Claim: The Promise Scholarship will “defund public education.”

Facts: Public school funding continues to rise. Governor Brian Kemp’s final budget calls for fully funding the state’s public schools, marking the eighth time that would be true in the past nine years. Once again, every public school in Georgia will get all the money the state’s funding formula dictates, for every student it enrolls.

Now, you will sometimes hear claims — which Promise Scholarship opponents reiterated several times — that the formula is insufficient even when maxed out. To that point, it’s interesting to see what school districts have done with the funding they do have.

At the end of the last fiscal year on June 30, 2025, the state’s public school districts collectively held $7.3 billion in reserve. For context, that’s almost one-third higher than the state holds in its own “rainy day fund” ($5.6 billion). 

More to the point, that $7.3 billion was almost double what districts held in reserve just five years earlier ($3.9 billion). 

In the districts with the most Promise Scholarship recipients, the picture is even rosier:

  • DeKalb County, which led the state with 742 Promise Scholarship students, has seen its reserves more than quadruple in five years, to $476.3 million.
  • Henry County, in second place with 680 recipients, has a reserve fund that’s 2.5 times as large as five years earlier, at $152.7 million.
  • Bibb County, in third with 469 students, has just about doubled its reserves, to $67.8 million.
  • Richmond County, fourth with 427 students, has also quadrupled its reserves, to $76.9 million.
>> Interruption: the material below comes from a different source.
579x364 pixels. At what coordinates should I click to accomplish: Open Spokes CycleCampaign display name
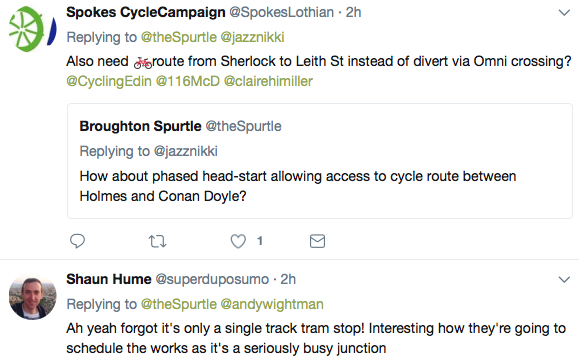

And so on. To look at the amount of money public school districts have socked away this decade, one concludes they aren’t underfunded but instead have more money than they know how to spend.
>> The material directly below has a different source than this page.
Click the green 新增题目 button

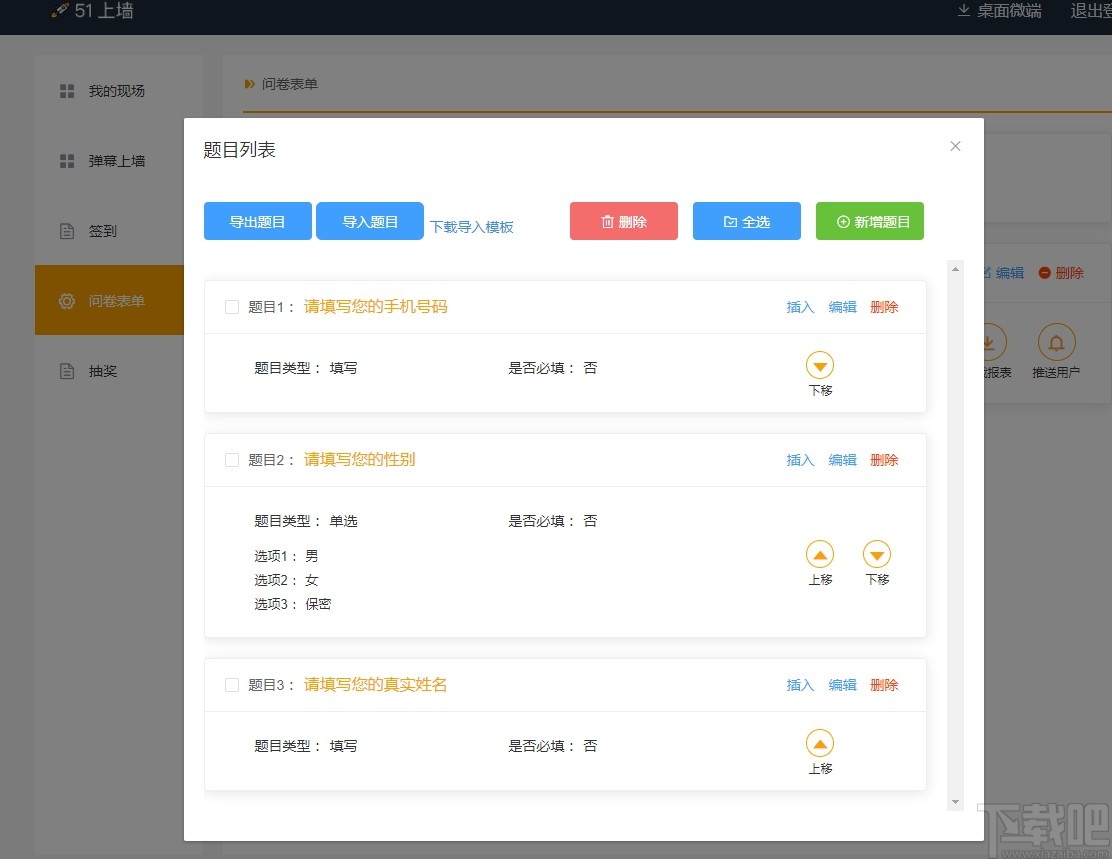(869, 221)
Claim: The Promise Scholarship will only serve “the wealthy,” leaving poorer kids behind.

Facts: The opponents had it backward. In fact, the state reports that about 3 in 4 Promise Scholarship recipients come from lower-income households. These are defined as households whose earnings are no more than 400% of the federal poverty level. That’s about $110,000 for a family of three, and it’s a standard used for such other public benefits as health-insurance subsidies under Obamacare.

The Promise Scholarship was not oversubscribed this year, but if that happens in the future then families earning no more than 400% of the federal poverty level will get first priority. That’s hardly how one would design a program intended for “the wealthy.”

Claim: Money distributed to Promise Scholarship recipients will be “unaccountable” and misspent.

Facts: Those who made such claims didn’t understand how the program was to be built, or the constraints the law put on the program. 

The Georgia Education Savings Authority, which administers the program, hired a vendor to build a “closed marketplace.” That means Promise Scholarship funds can be spent only on approved goods or services sold by approved vendors. Some 11,300 items are available, making for a vibrant selection, but nothing else can be purchased. Of note, only 410 of those items represent private-school tuition; the rest cover homeschooling materials such as curricula, tutoring services, certain education-related therapies, books, computers and other materials.

It’s always possible someone will find a way to commit fraud with these funds, as happens frequently with other taxpayer-funded benefits. But this program was built to be unforgiving of fraud — if anything, perhaps too restrictive about how the money can be spent. So far, the dog that hasn’t barked is the media headline about “misspent funds.”

The Promise Scholarship isn’t a one-year project. Its benefits will be measured over the long run. But it’s hard to imagine a better start, unless you’re one of those rooting for it to fail.